▶ [DATA]

▼

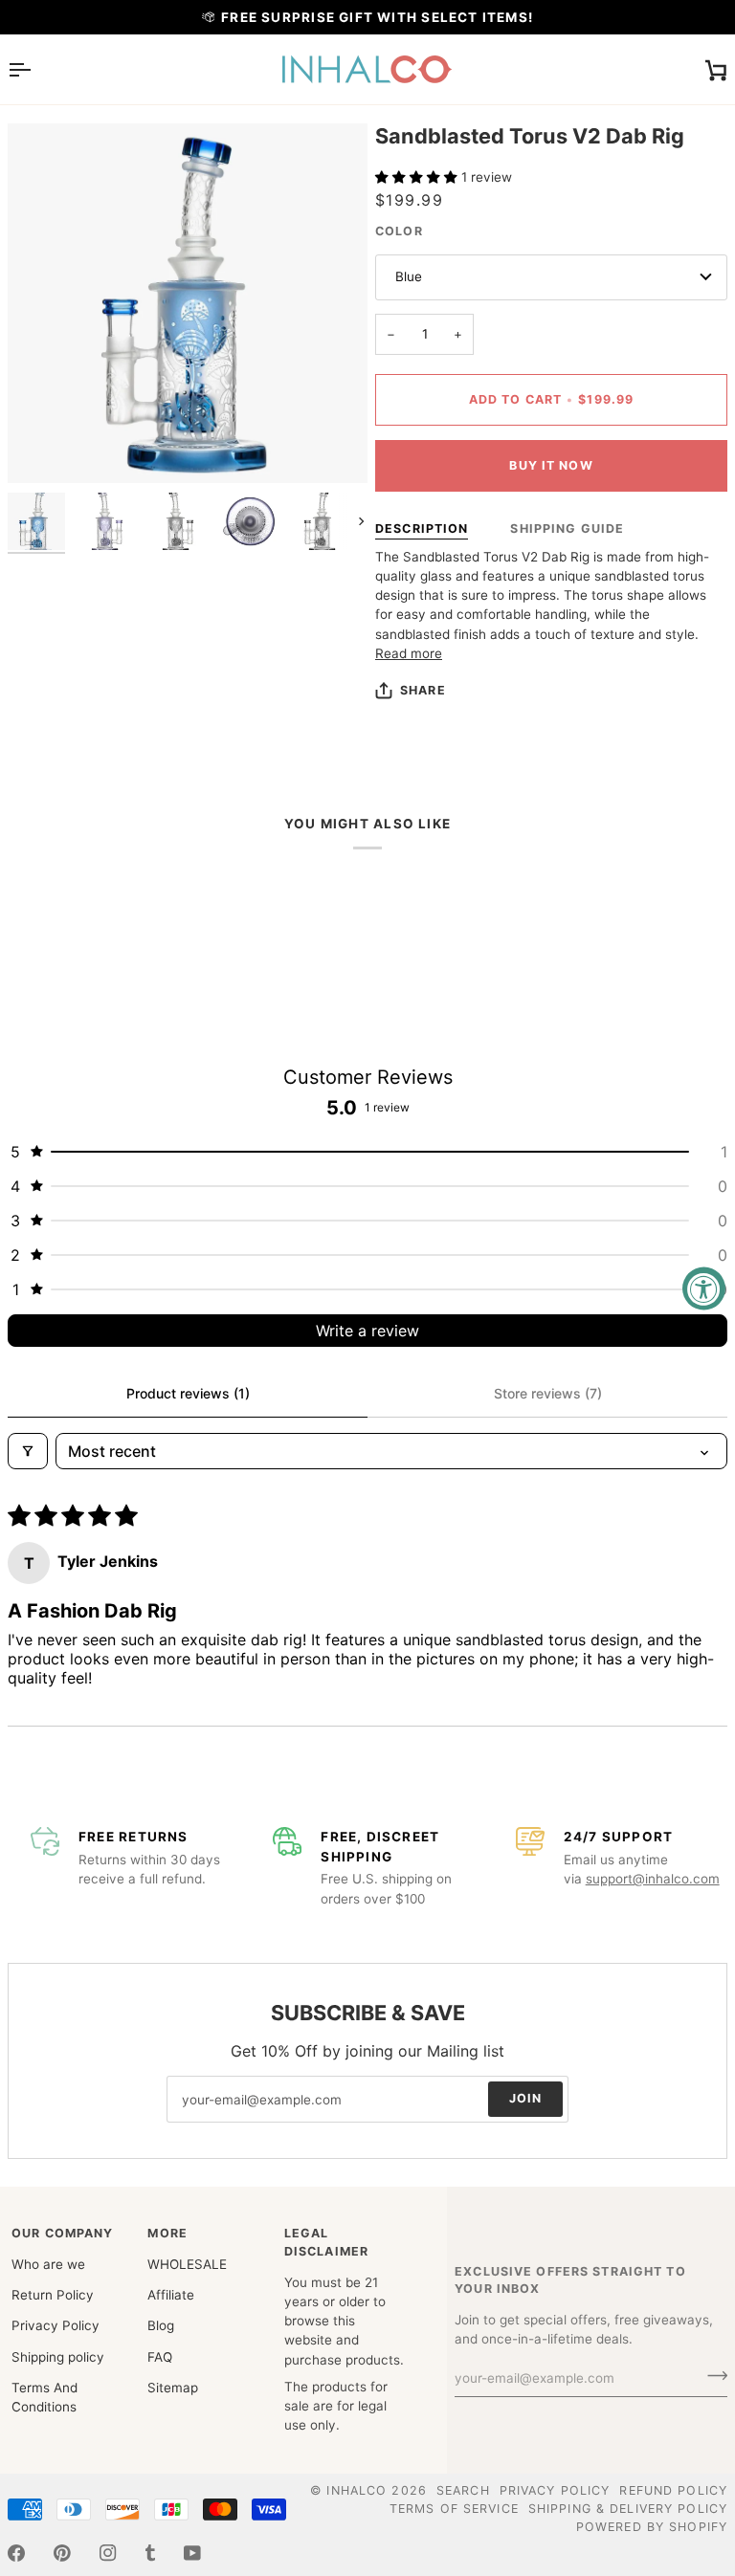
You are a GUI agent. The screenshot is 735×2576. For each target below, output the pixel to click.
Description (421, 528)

▲
▼

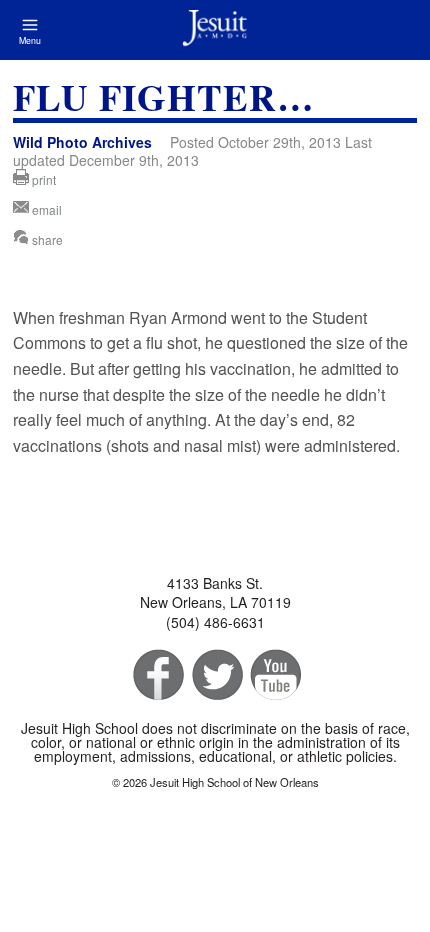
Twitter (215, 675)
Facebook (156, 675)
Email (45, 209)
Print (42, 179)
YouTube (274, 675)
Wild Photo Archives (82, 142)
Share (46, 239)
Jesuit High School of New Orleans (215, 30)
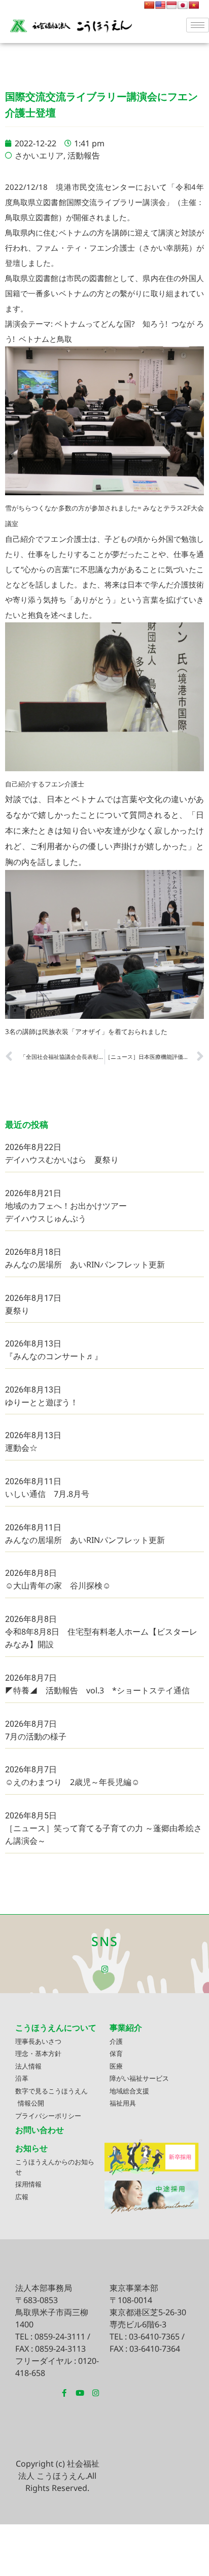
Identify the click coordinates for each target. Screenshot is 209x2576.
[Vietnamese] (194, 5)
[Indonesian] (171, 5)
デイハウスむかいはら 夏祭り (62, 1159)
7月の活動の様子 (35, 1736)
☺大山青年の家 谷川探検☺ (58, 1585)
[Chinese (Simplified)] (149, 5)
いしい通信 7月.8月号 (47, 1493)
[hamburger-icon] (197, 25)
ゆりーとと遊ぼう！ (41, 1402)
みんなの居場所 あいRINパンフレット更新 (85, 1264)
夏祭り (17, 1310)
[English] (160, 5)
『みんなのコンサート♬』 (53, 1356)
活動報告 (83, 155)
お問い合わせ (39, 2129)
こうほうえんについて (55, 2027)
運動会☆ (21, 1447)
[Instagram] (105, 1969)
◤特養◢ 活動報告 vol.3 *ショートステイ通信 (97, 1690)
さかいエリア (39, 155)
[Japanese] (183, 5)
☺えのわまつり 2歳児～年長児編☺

▲

▶ [WHAT TO WORK ON]
Return word for word the lines of the listing above, starting at the line with "YouTube (274, 675)" and ending at the line with "活動報告 (83, 155)", both included. Pictures do not belong in the copy.

▶ [RESULT FOR THIS TASK]
YouTube (274, 675)
Wild Photo Archives (82, 142)
Share (46, 239)
Jesuit High School of New Orleans (215, 30)
Identify the click coordinates for each target. Screenshot is 209x2576.
[Vietnamese] (194, 5)
[Indonesian] (171, 5)
デイハウスむかいはら 夏祭り (62, 1159)
7月の活動の様子 (35, 1736)
☺大山青年の家 谷川探検☺ (58, 1585)
[Chinese (Simplified)] (149, 5)
いしい通信 7月.8月号 (47, 1493)
[hamburger-icon] (197, 25)
ゆりーとと遊ぼう！ (41, 1402)
みんなの居場所 あいRINパンフレット更新 (85, 1264)
夏祭り (17, 1310)
[English] (160, 5)
『みんなのコンサート♬』 (53, 1356)
活動報告 (83, 155)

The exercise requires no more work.